Management Recommendation
This patient has iron deficiency (ID) despite a hemoglobin level that appears "normal" at 12.3 g/dL, and requires immediate iron supplementation and treatment of her menorrhagia to prevent progression to severe anemia. 1, 2
Key Laboratory Interpretation
Your patient's labs reveal:
- Microcytic anemia (MCV 77.9, MCH 23.8, MCHC 30.6) - all significantly reduced
- Ferritin 60 ng/mL - This appears "normal" but is actually diagnostic of iron deficiency in the context of her microcytosis and menorrhagia
- Hemoglobin 12.3 g/dL - Just at the WHO threshold for anemia in women (<12 g/dL), but the microcytosis indicates established iron deficiency 2
Critical point: The 2024 AGA guidelines recommend using a ferritin cutoff of 45 μg/L (ng/mL) for diagnosing iron deficiency in anemic patients, as this provides optimal sensitivity/specificity balance 1. The 2021 British Society of Gastroenterology guidelines similarly note that ferritin <45 μg/L warrants investigation and treatment, with specificity of 0.92 for iron deficiency 2. Your patient's ferritin of 60, while technically "normal," is low-normal in the setting of clear microcytic indices, indicating depleted iron stores that have already affected red cell production.
Immediate Management Algorithm
1. Iron Replacement Therapy - Start Now
Initiate oral iron supplementation immediately:
- Ferrous sulfate, ferrous fumarate, or ferrous gluconate (least expensive, equally effective) 1
- Take on empty stomach if tolerated; if not, take with meals containing meat protein 1
- Add 500 mg vitamin C to enhance absorption 1
- Goal: Replete iron stores and prevent progression to severe anemia
If oral iron fails after 4 weeks (no improvement in hemoglobin/ferritin) or is not tolerated due to GI side effects, switch to intravenous iron 1, 3
2. Treat the Menorrhagia - Address the Root Cause
First-line medical management options:
- Tranexamic acid 3.9 g/day (1.3 g orally up to 3x daily for 5 days per menstrual cycle) - proven to increase hemoglobin and ferritin levels in women with heavy menstrual bleeding 4
- Hormonal therapy: Combined oral contraceptives or progestins (medroxyprogesterone)
- NSAIDs (prostaglandin inhibitors) during menses 5
The combination of iron supplementation AND menorrhagia treatment is essential - treating iron deficiency alone without controlling blood loss will result in recurrent deficiency 4, 6
3. Address the Leukopenia (WBC 3.4)
The mild leukopenia requires evaluation:
- Review medications (especially psychotropics that can cause both leukopenia and menorrhagia) 5
- Consider nutritional deficiencies (B12, folate) that may coexist
- If persistent or worsening, consider hematology referral to rule out bone marrow pathology
However, do not delay iron and menorrhagia treatment while investigating the leukopenia - the iron deficiency is established and requires immediate attention.
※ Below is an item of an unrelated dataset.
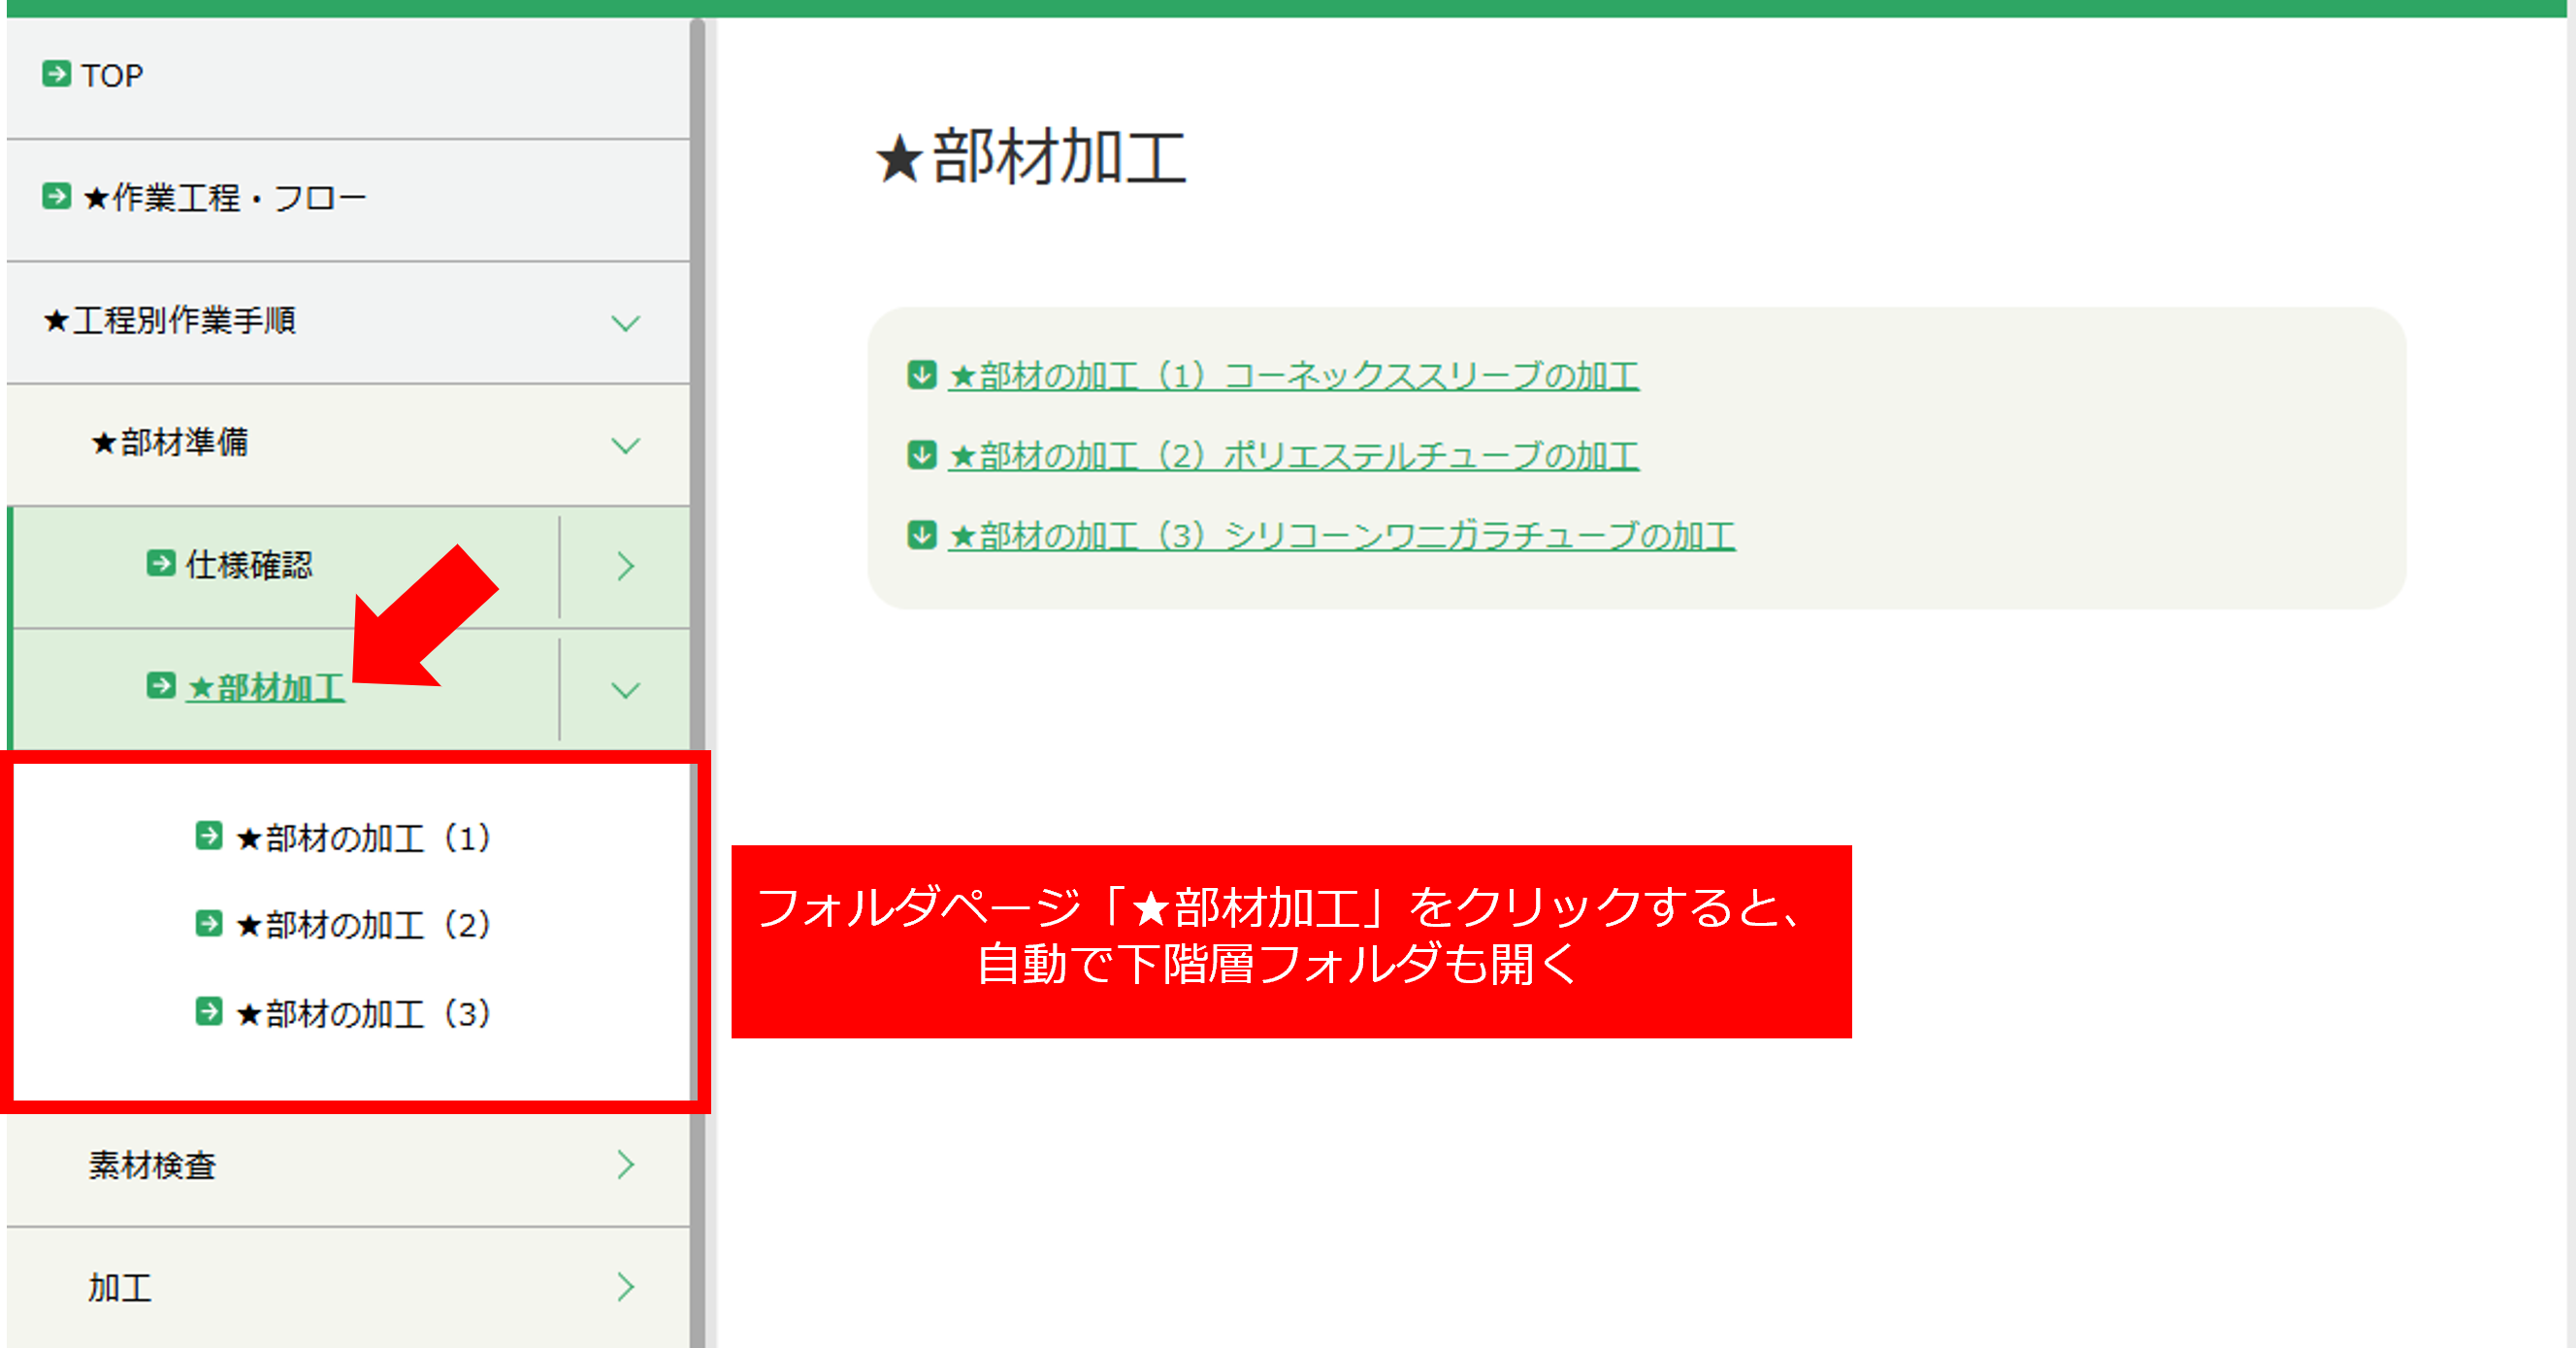Expand the 素材検査 menu chevron
The width and height of the screenshot is (2576, 1348).
point(625,1164)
Critical Pitfalls to Avoid
Don't be falsely reassured by "normal" hemoglobin of 12.3 g/dL - The microcytosis (MCV 77.9) indicates this patient has been iron deficient long enough to affect red cell production. Women have presented with hemoglobin <5 g/dL from chronic menorrhagia because they and their providers normalized the bleeding 7
Don't wait for ferritin to drop below 30 or 15 - Current guidelines recognize that ferritin <45 in the setting of microcytosis warrants treatment 1, 2. Waiting for more severe deficiency risks progression to symptomatic anemia.
Don't treat iron deficiency without addressing menorrhagia - More than 40% of women with menorrhagia-related severe anemia had received previous transfusions but no definitive bleeding treatment, leading to recurrent crises 7. The bleeding must be controlled.
Don't assume the patient recognizes the severity - Studies show that even women with life-threatening anemia (Hgb <5 g/dL) from menorrhagia often describe their bleeding as "normal" or delay seeking care for >6 months 7. Proactive physician intervention is essential.
Follow-Up Monitoring
- Recheck CBC and ferritin in 4 weeks to assess response to oral iron 3
- If no improvement: switch to IV iron and ensure menorrhagia treatment compliance
- Target ferritin >30 μg/L minimum, ideally >50-100 μg/L to build adequate stores
- Continue iron supplementation until ferritin normalized and menorrhagia controlled
Why This Matters for Quality of Life
Iron deficiency, even without severe anemia, causes:
- Cognitive dysfunction and impaired work/school performance 6
- Fatigue and reduced quality of life 1, 6
- In pregnancy, potential adverse fetal neurodevelopment 6
Your patient is at risk for progression to severe anemia if menorrhagia continues untreated - women have presented with hemoglobin levels as low as 1.6 g/dL from chronic menstrual blood loss 7.